Your assignment: Output all the data exactly.

Saved data entries
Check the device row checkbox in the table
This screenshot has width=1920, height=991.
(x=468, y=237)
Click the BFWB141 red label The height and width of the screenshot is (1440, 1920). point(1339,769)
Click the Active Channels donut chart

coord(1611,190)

Result of the task:
Check the device row checkbox in the table
This screenshot has width=1920, height=991.
(x=468, y=237)
Click the BFWB141 red label The height and width of the screenshot is (1440, 1920). point(1339,769)
Click the Active Channels donut chart

coord(1611,190)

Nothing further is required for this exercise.